**Challenge 1**: In the forum thread about mid-80s indie music, where was the Sonic Youth interview for Coca Cola Cowboy actually done?
**Challenge 2**: The forum thread about mid-80s indie music has a post on "C-81" that names several acts in parentheses as having already passed their zeitgeist point. List every one of those acts.
**Challenge 3**: Continue the forum thread about mid-80s indie music from where it stops.

**Passage shown**:
In a C86 fanzine I was (uh) 'associated' with called Coca Cola Cowboy. There is an interview with Sonic Youth (actually done in Daddy Warbucks) at a gig there about the time of Bad Moon Rising. 'Who are all these shite bands' asks Thurston when being handed the previous edition of CCC. 'We don't know' lie the CCC guys. The flirtation with cutie-tweeness was short and minimal for most folks - its absurd to think this was all that was happening in the mid 80s guitar music.
Mark says in the UK no one would have called the minutemen-SY- husker du crowd "indie" in the mid-80s, tho: i dunno, art-noise, post- rock, hardcore even (maybe...)
Sandy says: Forced Exposure magazine started turning up on sale at A1 in Glasgow (I still remember buying the one with Lydia Lunch on the cover in 86) many indie fans at the time were interested. were very interested. The requirement of 'twee' hadn't really been added to indie. There was certainly no incompatabilty with liking Husker Du and Big Flame. I would have called them indie and would have had been right.
― Alexander Blair, Friday, 12 April 2002 00:00 (twenty-three years ago)
― Tim, Friday, 12 April 2002 00:00 (twenty-three years ago)
― Alexander Blair, Friday, 12 April 2002 00:00 (twenty-three years ago)
1. Although I regard indie '81 as MY era, and I once owned "C-81" for
a few days, I only remembered about half the tracks. Not really canon-
forming at all now you examine the list closely, is it? Lots of acts
that had already passed the point where they were the zeitgist
(Buzzcocks, Dury, Cabs, Cooper Clarke, Subway Sect... even The
Specials, tho' they were No.1 again that year with Ghost Town).
2. Whereas I guessed 17 of the acts on "C-86" before mark posted the
list, even tho' I've never heard it. Quite what that says I don't
know.
― Jeff W, Friday, 12 April 2002 00:00 (twenty-three years ago)
For me, indie (POP) and rock (Serious Music) converged at a time I think of as the rise of the psych-MBV / Spacement 3 / Sonic Youth: I suppose '87 / '88. This echoed the late 60s great bowel shift from psych into Rock: once as tragedy, then as farce etc. Historically questionable, no doubt, but you will never convince me otherwise, because that's the point when I went "ew, this is all too rockist for me" and moved on.
― Tim, Friday, 12 April 2002 00:00 (twenty-three years ago)
Did 'paisley' underground bands have that sound?
SST type bands were far far better. They took the punk sound but they were also aware that psychedelia and prog existed. The UK indie bands went for the 3rd VU album for inspiration and that's why most of it is crap.
Cavanagh's book= Is there a more thouroghly researched book that any of you have read? The birth and death of 'indie' are all in there.
― Julio Desouza, Friday, 12 April 2002 00:00 (twenty-three years ago)

**Extracted records**:
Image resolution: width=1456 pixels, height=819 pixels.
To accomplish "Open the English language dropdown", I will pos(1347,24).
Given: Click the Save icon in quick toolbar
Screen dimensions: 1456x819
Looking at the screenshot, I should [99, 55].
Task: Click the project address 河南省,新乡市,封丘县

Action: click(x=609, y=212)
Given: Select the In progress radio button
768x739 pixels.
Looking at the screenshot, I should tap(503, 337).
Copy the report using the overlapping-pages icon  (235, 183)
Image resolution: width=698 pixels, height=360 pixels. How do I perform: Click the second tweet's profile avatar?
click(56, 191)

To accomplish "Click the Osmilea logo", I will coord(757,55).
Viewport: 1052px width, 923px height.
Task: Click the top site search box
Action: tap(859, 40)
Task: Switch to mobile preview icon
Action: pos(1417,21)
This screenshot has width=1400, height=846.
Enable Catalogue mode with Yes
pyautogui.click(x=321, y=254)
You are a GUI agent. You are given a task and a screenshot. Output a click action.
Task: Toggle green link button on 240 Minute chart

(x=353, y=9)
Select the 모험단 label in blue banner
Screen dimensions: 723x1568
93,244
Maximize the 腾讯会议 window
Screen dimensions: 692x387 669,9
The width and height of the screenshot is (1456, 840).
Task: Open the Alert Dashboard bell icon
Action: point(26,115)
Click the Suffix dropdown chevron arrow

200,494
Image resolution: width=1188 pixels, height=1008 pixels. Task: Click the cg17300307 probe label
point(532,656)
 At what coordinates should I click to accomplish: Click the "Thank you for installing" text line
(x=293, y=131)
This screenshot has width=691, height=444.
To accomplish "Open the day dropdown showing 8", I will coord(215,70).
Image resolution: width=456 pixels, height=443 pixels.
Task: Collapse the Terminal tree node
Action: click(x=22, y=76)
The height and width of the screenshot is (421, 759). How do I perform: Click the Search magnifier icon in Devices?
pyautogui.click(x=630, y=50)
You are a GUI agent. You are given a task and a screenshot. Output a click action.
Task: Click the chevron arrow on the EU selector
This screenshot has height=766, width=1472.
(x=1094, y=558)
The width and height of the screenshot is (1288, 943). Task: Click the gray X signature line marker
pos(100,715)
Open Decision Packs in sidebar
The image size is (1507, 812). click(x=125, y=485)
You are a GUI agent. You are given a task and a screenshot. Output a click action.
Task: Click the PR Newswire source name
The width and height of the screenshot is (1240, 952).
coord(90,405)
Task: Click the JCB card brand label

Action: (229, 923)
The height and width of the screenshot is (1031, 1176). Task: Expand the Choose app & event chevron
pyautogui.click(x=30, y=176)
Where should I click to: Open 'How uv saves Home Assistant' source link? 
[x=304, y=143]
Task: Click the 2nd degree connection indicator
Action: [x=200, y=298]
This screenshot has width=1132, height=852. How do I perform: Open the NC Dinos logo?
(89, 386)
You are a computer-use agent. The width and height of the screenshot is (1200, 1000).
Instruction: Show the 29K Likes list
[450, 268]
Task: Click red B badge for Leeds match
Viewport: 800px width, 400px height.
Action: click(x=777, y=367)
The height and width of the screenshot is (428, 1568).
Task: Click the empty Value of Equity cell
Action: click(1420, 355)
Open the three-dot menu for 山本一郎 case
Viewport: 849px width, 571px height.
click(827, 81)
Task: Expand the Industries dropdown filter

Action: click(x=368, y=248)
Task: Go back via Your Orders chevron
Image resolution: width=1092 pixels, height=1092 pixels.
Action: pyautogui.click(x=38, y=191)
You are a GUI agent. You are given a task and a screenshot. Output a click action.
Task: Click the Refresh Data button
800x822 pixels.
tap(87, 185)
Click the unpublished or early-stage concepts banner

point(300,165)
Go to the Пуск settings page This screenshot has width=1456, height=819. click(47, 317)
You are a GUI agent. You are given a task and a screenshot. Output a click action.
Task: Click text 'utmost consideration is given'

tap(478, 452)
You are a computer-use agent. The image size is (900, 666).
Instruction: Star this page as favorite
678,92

**Written answer 1**: Daddy Warbucks.

**Written answer 2**: Buzzcocks, Dury, Cabs, Cooper Clarke, Subway Sect, The Specials

**Written answer 3**:
i don't think and didn't say that c86-ness DOMINATED, i do think however think it helped establish (or maybe render public and concrete) a link between "indie" and retro-rock (which had been brutally broken by post-punk) => tweeness as a plague certainly came later, though it was already evident (c86 was NOT considered representative OR polemically and intererstingly interventionist in the way c81 was, I wd argue => but i was still just a teenyweeny idealistic punter in c81-days, an embattled and pissed-off and alienated journo in 86, angry that my paper was pushing such garbage)
i know because i was trying to write about it that it was pretty hard to get american "post-punk" (eg forced exposure type) guitar music taken seriously at the nme at that time (ok maybe what the nme said or did didn't determine how anyone else in the country felt in which case hurrah!!) (i remember having argts along the lines of "if you like sonic youth why don't you like big flame you big snob"... ans at the time = big flame make poor records...)
i don't understand what you're saying about pil: how ON EARTH were public image a "pro rock" operation?
if you're saying that the WORD "indie" did not exist prior to c.84 i think that's probably correct: it was still called "independent"/i think the indie zeitgeist was anti-rockist (along with all the anti-racist/anti-sexist stuff) (and the subsequent interest eg in jazz and african music) (and y'know the evolution of say the clash on sandinista!: i think the c81 proves that (yes it has some "rock" on it eg wah! heat, but very very very little what was considered "rock" at that moment) (obviously as this word has itself shifted meaning quite a lot there is room for disagreement or confusion) [the owners manual that comes with includes a guide to the INDEPENDENT DISTRIBUTION NETWORK]
you're probably right about grunge: the oasis suggestion was just a guess (though i think there is a creation good => creation bad aspect here, which was possibly subterranealy prodding me)
no surprise to me that the glasgow perspective is very difft to the london perspective
haha now i think about this with a bit of hard perspective i realise for example that in 1981 i would have argued that JOY DIVISION were "not rock" because [er er luckily i nevah had to defend this position: "because i like them and i hate rock" jeepers, but there it is]... but the specials and the beat and all those were NOT ROCK and costello was NOT ROCK and etc etc (so no i don't understand when you say "pro-rock", unless you were playing tygers of pan tang as well as scritti politti)
― mark s, Friday, 12 April 2002 00:00 (twenty-three years ago)
― mark s, Friday, 12 April 2002 00:00 (twenty-three years ago)
Was that a band, or is this Elvis Costello? (I don't understand why he wouldn't be considered rock.)
― DeRayMi, Friday, 12 April 2002 00:00 (twenty-three years ago)
― Tim, Friday, 12 April 2002 00:00 (twenty-three years ago)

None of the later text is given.